官邸の意向に沿う私的な政治捜査と本当の「国策捜査」、検察幹部の「起訴基準」

AJ10年記念ウェビナー②

村山 治(むらやま・おさむ)

 2020年は検察と政治の関係が厳しく問われ、国民の関心事となった年として歴史に刻まれるかもしれない。安倍晋三首相(当時)の政治団体の政治資金規正法違反容疑が検察の捜査対象となった上、安倍首相と菅義偉官房長官(現首相)ら官邸による2016年以来4年間の検察人事への介入が極まり、「安倍・菅政権」は、介入をより容易にする法案まで策定して国会を通そうとしたからだ。その経緯を「法と経済のジャーナル Asahi Judiciary」(AJ)で克明に報じてきたジャーナリストの村山治氏と、AJの編集人を務める朝日新聞編集委員の奥山俊宏が、AJ10周年を記念し、7月20日夜、ズームのウェビナーを利用して読者の前で対談した。その一問一答を編集・加筆の上で数回に分けて紹介する。
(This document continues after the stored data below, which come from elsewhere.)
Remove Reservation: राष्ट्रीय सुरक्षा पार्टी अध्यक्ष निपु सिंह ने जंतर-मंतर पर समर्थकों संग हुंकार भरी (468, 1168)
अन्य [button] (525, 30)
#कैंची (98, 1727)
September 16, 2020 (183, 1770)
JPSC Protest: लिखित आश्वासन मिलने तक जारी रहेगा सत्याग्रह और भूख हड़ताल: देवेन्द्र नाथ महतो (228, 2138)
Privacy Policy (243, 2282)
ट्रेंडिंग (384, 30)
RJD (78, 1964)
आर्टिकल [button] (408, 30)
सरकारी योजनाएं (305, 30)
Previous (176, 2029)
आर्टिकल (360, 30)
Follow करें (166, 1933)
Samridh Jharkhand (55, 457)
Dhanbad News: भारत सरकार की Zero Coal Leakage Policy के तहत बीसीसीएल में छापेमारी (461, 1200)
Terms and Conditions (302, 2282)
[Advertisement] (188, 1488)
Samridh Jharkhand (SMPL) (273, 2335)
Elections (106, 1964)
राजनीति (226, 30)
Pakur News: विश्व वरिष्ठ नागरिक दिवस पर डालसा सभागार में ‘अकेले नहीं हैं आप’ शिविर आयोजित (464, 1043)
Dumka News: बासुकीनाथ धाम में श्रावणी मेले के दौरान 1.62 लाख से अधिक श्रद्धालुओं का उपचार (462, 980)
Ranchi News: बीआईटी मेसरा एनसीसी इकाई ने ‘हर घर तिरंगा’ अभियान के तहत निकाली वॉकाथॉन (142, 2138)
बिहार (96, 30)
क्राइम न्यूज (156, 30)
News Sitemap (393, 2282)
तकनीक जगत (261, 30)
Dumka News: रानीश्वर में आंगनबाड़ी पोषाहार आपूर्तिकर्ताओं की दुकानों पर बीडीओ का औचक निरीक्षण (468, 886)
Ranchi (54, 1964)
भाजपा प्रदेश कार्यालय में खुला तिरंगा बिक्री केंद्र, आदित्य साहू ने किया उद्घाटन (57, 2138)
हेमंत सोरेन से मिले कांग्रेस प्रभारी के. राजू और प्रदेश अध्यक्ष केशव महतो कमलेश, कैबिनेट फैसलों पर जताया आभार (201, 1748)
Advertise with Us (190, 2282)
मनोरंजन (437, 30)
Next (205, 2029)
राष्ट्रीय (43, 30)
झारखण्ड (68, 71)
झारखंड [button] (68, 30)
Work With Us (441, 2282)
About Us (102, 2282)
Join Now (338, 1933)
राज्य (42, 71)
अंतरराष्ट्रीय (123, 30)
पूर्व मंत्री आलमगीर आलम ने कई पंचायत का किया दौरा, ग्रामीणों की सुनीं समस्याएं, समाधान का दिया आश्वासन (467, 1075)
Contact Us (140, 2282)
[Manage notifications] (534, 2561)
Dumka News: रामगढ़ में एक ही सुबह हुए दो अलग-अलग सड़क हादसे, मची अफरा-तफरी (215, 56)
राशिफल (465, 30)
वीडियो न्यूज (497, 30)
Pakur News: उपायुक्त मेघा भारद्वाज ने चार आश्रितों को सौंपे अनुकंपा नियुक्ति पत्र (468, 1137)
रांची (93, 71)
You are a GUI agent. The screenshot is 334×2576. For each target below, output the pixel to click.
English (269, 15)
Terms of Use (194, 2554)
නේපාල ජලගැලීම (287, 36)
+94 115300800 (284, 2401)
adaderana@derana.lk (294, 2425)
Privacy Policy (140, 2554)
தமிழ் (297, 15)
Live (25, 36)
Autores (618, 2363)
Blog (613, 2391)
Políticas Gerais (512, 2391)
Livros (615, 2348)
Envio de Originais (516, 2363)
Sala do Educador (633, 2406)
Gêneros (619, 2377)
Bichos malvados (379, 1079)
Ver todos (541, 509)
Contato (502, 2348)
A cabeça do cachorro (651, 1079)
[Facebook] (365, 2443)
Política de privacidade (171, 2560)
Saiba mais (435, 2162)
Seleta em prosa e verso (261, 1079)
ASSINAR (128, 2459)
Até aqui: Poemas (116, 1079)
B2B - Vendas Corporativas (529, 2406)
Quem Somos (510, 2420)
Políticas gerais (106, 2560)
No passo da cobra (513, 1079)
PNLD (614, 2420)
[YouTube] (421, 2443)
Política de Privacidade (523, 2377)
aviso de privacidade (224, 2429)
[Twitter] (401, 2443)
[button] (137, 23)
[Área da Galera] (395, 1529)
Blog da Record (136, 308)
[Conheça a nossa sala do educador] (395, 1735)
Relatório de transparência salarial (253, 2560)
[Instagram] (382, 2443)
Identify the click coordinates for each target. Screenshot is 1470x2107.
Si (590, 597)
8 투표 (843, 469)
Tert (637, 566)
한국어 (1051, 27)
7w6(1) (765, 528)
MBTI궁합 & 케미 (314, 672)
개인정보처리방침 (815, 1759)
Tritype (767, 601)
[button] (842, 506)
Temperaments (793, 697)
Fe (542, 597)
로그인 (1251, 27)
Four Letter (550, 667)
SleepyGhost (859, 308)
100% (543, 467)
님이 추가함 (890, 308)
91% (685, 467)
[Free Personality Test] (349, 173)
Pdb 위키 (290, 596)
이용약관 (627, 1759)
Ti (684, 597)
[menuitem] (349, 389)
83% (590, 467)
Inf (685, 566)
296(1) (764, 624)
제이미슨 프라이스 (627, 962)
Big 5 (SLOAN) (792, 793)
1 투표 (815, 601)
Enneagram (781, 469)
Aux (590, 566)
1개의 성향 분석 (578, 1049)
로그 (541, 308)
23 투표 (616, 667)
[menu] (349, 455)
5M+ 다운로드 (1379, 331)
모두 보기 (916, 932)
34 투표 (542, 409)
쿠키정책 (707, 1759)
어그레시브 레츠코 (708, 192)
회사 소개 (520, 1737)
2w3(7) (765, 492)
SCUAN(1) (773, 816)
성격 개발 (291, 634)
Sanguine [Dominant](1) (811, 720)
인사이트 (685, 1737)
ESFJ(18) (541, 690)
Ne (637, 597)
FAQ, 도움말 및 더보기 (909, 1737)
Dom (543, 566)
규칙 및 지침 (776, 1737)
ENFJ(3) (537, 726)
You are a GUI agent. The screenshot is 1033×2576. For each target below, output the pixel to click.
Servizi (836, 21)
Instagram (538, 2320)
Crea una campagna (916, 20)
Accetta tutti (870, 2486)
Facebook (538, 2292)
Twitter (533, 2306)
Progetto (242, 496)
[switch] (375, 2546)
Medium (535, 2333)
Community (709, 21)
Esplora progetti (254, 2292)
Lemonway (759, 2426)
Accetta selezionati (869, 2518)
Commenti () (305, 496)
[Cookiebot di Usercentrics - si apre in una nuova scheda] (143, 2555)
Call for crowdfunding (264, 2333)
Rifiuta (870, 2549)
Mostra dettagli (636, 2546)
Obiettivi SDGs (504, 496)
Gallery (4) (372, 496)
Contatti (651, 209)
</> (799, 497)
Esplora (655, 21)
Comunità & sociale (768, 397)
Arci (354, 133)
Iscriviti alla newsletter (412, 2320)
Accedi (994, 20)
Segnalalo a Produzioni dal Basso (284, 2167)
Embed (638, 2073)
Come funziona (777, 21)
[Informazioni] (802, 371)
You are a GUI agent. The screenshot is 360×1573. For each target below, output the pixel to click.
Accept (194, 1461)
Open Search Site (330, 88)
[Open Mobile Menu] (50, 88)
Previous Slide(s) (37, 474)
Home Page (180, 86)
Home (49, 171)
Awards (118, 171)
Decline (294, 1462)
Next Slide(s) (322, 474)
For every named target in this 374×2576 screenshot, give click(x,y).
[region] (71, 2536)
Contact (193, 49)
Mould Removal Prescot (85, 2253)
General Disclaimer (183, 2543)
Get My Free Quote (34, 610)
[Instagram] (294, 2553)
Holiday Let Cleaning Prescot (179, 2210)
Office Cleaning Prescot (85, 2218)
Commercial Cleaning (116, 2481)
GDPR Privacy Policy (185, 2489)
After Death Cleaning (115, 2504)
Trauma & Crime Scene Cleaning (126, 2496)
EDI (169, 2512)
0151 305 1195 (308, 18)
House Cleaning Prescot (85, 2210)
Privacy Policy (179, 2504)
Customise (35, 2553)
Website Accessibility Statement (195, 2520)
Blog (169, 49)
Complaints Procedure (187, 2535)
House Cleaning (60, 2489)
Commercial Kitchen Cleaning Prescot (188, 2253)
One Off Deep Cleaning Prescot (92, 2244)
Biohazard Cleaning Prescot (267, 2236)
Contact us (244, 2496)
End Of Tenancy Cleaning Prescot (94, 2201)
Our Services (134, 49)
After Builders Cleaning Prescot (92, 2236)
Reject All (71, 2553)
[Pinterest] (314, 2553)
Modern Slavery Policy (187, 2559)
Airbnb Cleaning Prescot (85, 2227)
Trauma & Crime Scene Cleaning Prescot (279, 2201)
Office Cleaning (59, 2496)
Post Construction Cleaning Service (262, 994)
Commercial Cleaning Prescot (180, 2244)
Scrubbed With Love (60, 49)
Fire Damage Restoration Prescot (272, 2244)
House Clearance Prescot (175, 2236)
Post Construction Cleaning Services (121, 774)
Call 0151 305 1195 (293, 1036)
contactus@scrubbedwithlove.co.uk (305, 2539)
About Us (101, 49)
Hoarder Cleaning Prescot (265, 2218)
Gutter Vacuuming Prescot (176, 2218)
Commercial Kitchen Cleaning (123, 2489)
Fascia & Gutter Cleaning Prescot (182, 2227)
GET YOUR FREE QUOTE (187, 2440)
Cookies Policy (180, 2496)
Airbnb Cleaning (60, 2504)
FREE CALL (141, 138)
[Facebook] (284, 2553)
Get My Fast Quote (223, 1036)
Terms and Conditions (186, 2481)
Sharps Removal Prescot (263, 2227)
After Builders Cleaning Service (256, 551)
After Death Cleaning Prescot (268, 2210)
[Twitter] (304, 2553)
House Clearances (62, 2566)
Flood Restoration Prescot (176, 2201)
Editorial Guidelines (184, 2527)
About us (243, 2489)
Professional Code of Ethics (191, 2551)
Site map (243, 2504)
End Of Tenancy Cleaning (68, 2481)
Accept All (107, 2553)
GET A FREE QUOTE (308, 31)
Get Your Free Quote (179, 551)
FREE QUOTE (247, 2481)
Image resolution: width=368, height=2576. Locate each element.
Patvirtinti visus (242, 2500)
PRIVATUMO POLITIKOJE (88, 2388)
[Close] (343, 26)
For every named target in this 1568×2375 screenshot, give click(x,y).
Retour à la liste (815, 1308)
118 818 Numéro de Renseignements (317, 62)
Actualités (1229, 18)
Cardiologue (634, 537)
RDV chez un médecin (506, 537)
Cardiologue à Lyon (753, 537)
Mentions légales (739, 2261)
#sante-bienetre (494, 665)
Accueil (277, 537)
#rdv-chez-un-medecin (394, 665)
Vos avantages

その第2回となる本稿では「国策捜査」と「起訴基準」を考える。

拡大村山氏の新著『安倍・菅政権vs検察庁』の表紙
 奥山: 捜査すべき事件を捜査しない、起訴すべき人を起訴しないっていう事例が、この10年間多々あったのではないか、という見方もあるかと思うんですけれども、それはいかがお考えでしょうか。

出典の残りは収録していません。